Screenshot grounding data:
▼
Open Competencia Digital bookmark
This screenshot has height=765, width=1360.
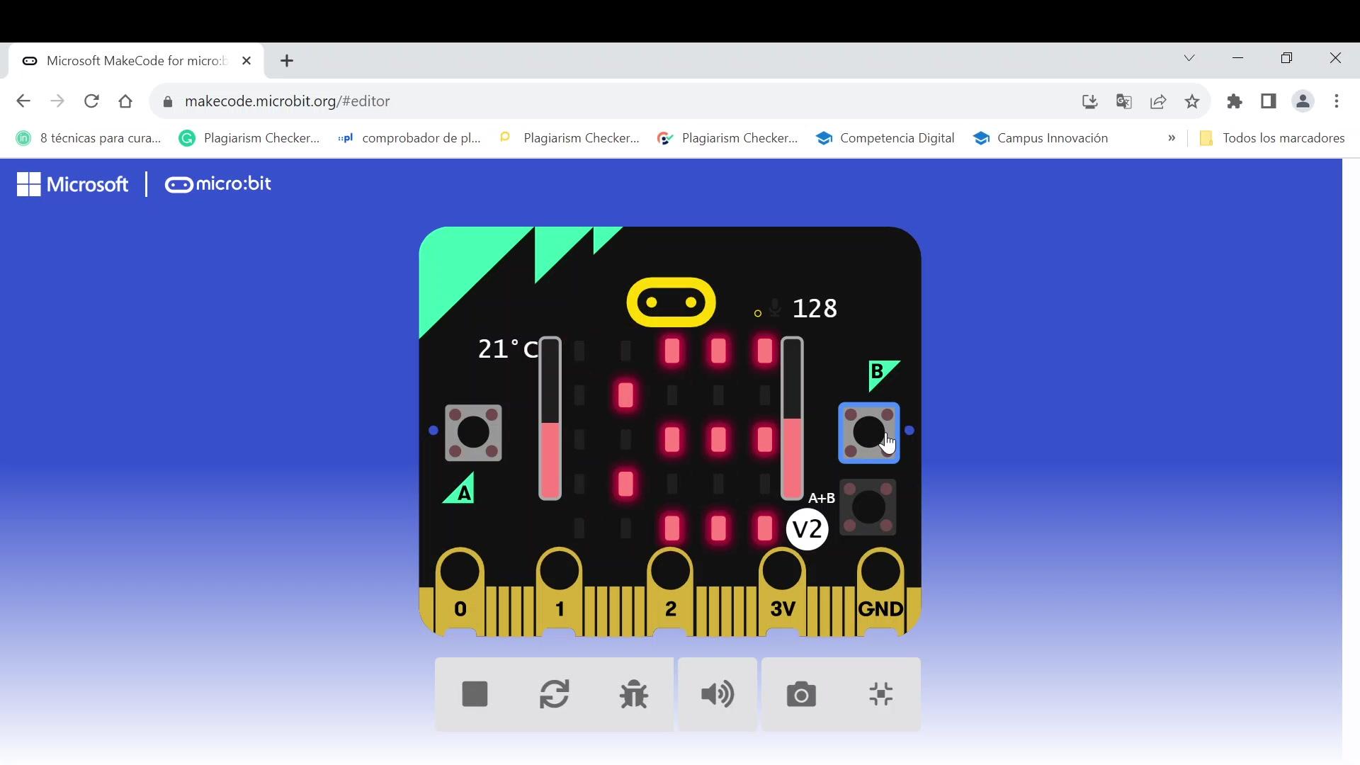(885, 138)
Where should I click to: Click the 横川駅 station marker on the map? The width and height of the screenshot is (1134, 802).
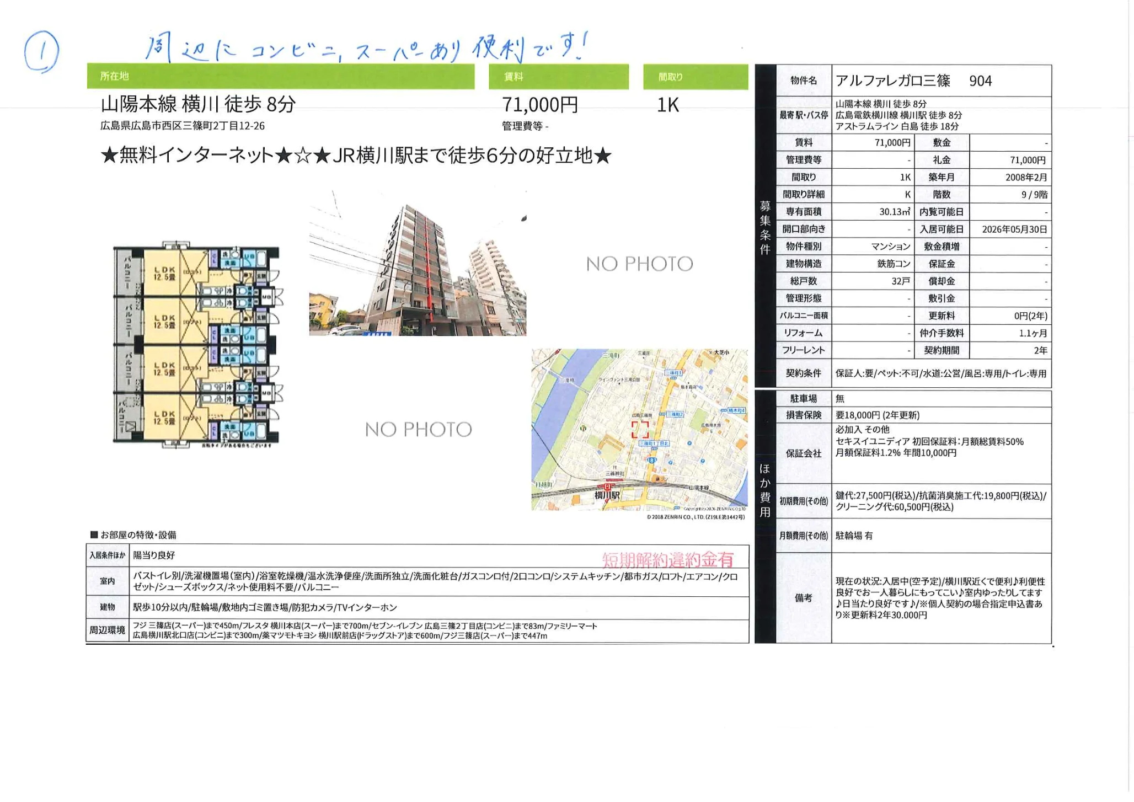607,486
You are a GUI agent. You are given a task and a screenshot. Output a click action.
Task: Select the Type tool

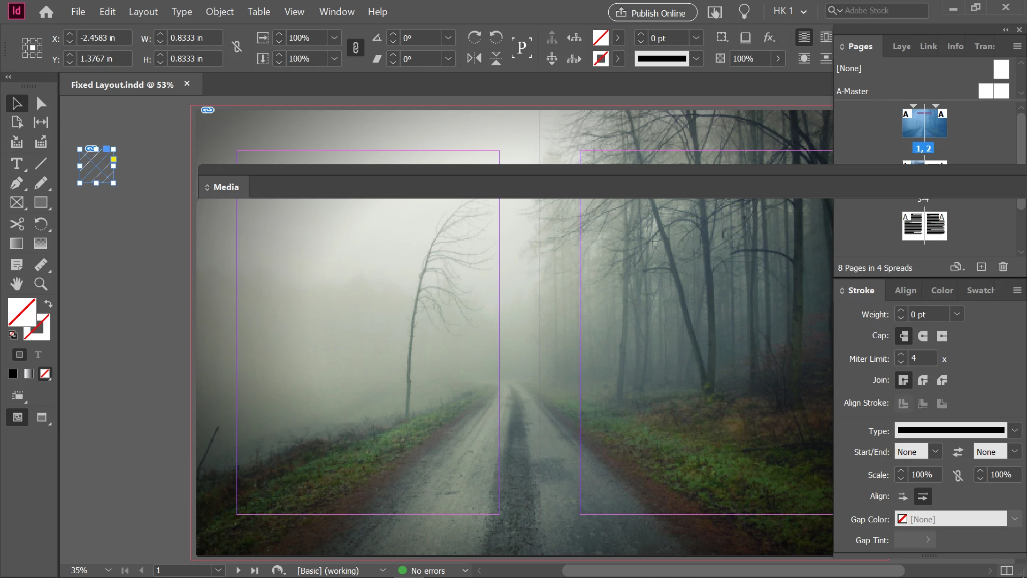click(x=17, y=164)
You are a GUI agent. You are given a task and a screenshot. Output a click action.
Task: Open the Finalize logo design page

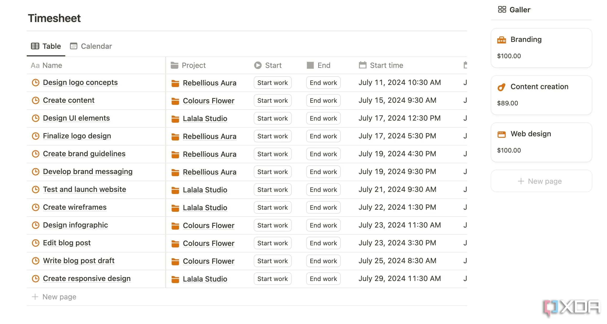click(77, 136)
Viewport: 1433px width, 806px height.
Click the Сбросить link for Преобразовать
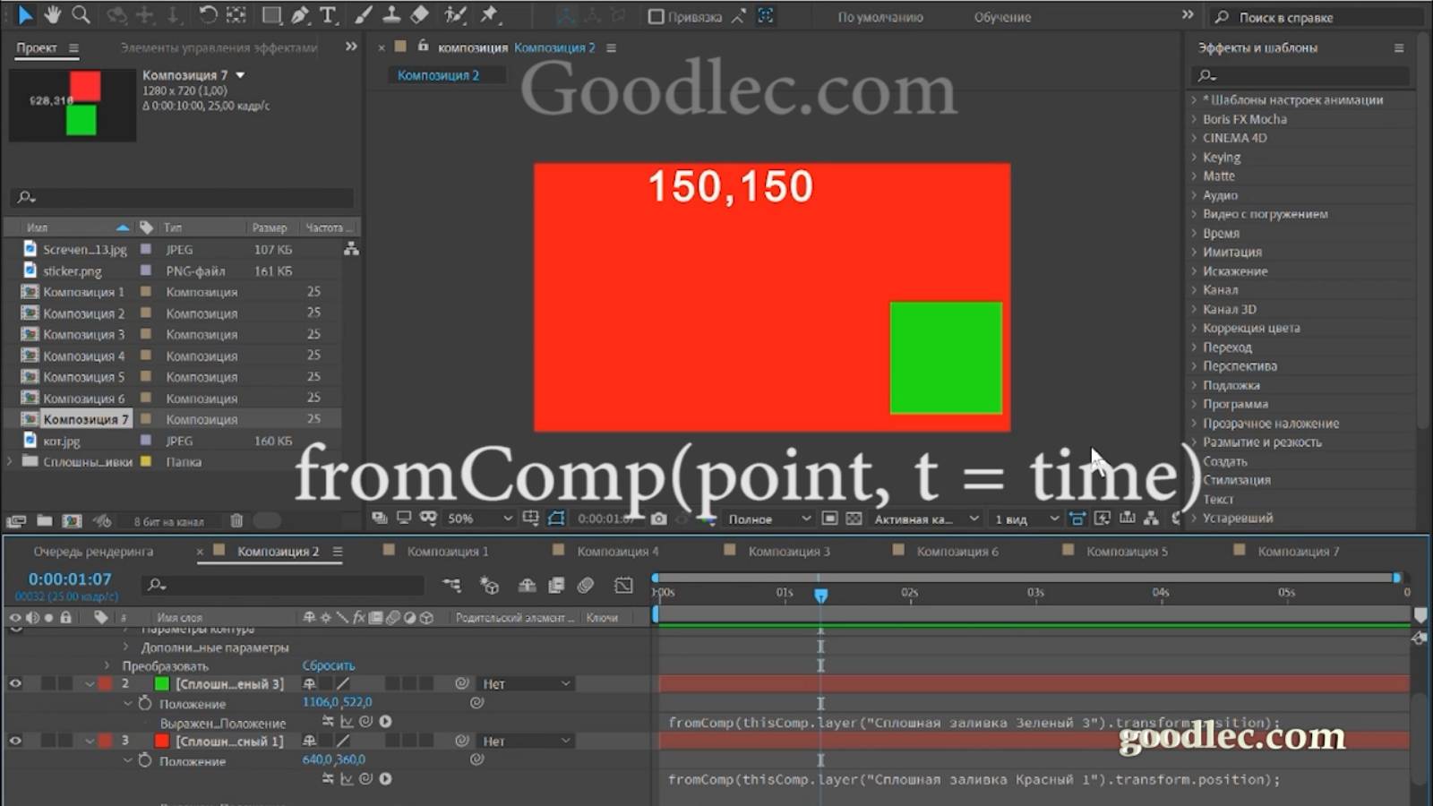[x=328, y=665]
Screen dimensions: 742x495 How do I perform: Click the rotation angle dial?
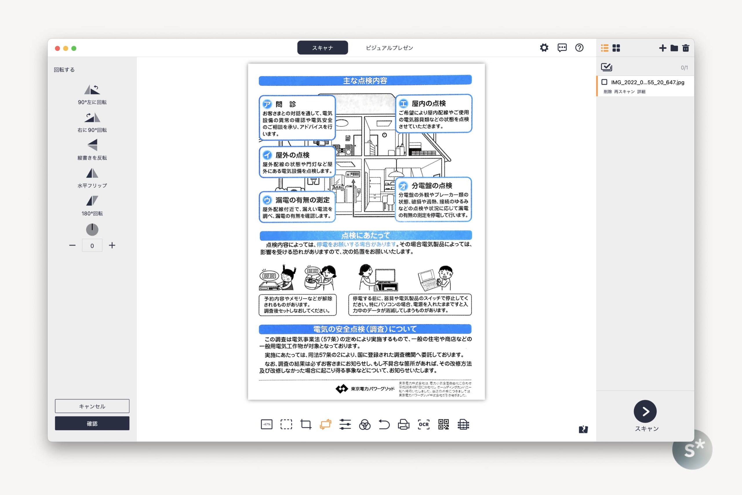point(92,230)
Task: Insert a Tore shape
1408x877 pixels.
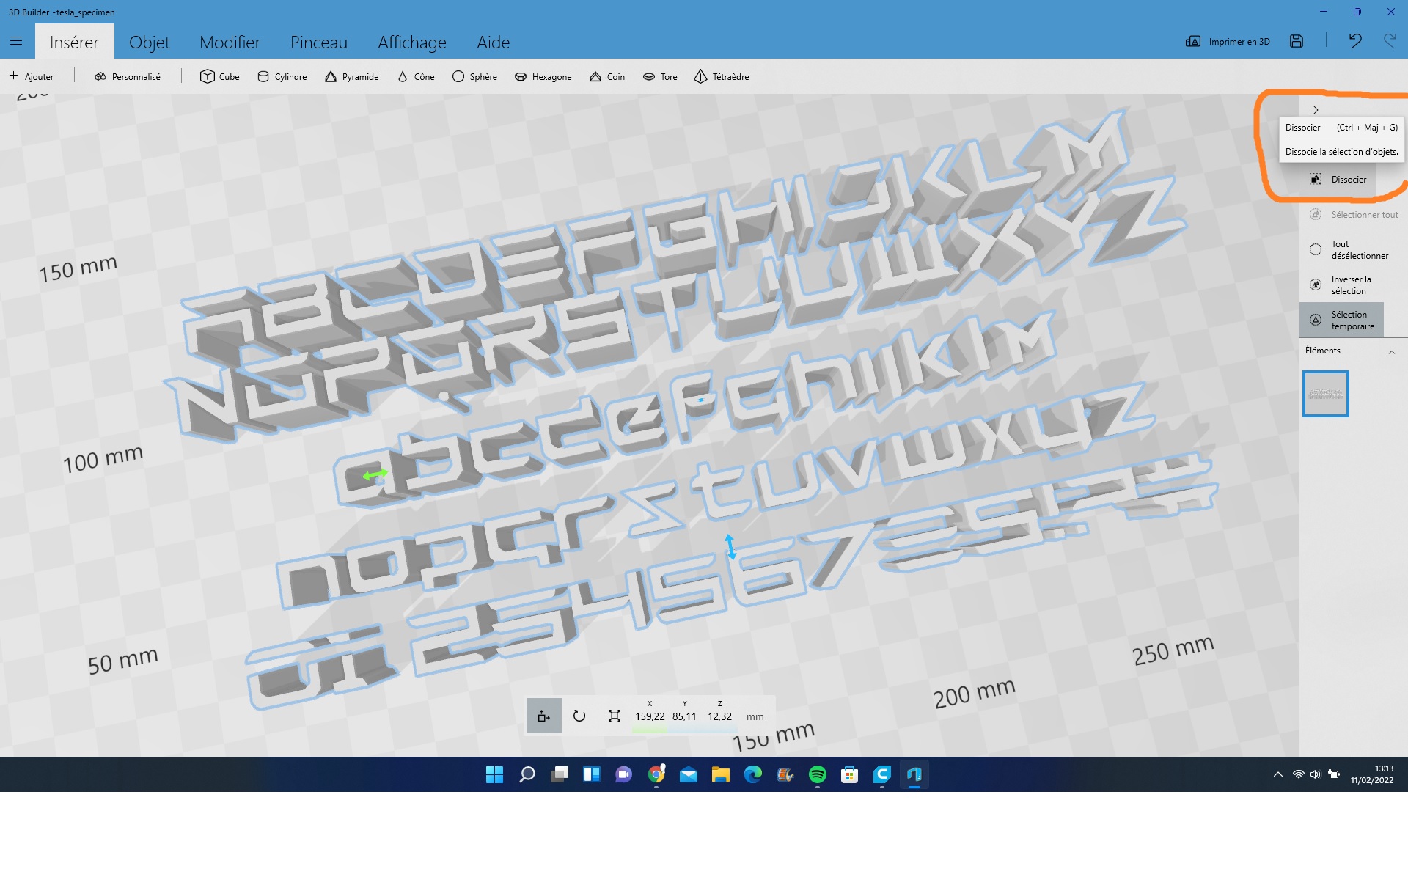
▲
WHAT YOU WILL DO: What the answer needs is every line from the one containing "Click the Сбросить link for Преобразовать" through the final line of the data above, copied exactly, without pictures.

WRITTEN ANSWER:
Click the Сбросить link for Преобразовать
[x=328, y=665]
Screen dimensions: 742x495 How do I perform: Click the rotation angle dial?
point(92,230)
Task: Insert a Tore shape
1408x877 pixels.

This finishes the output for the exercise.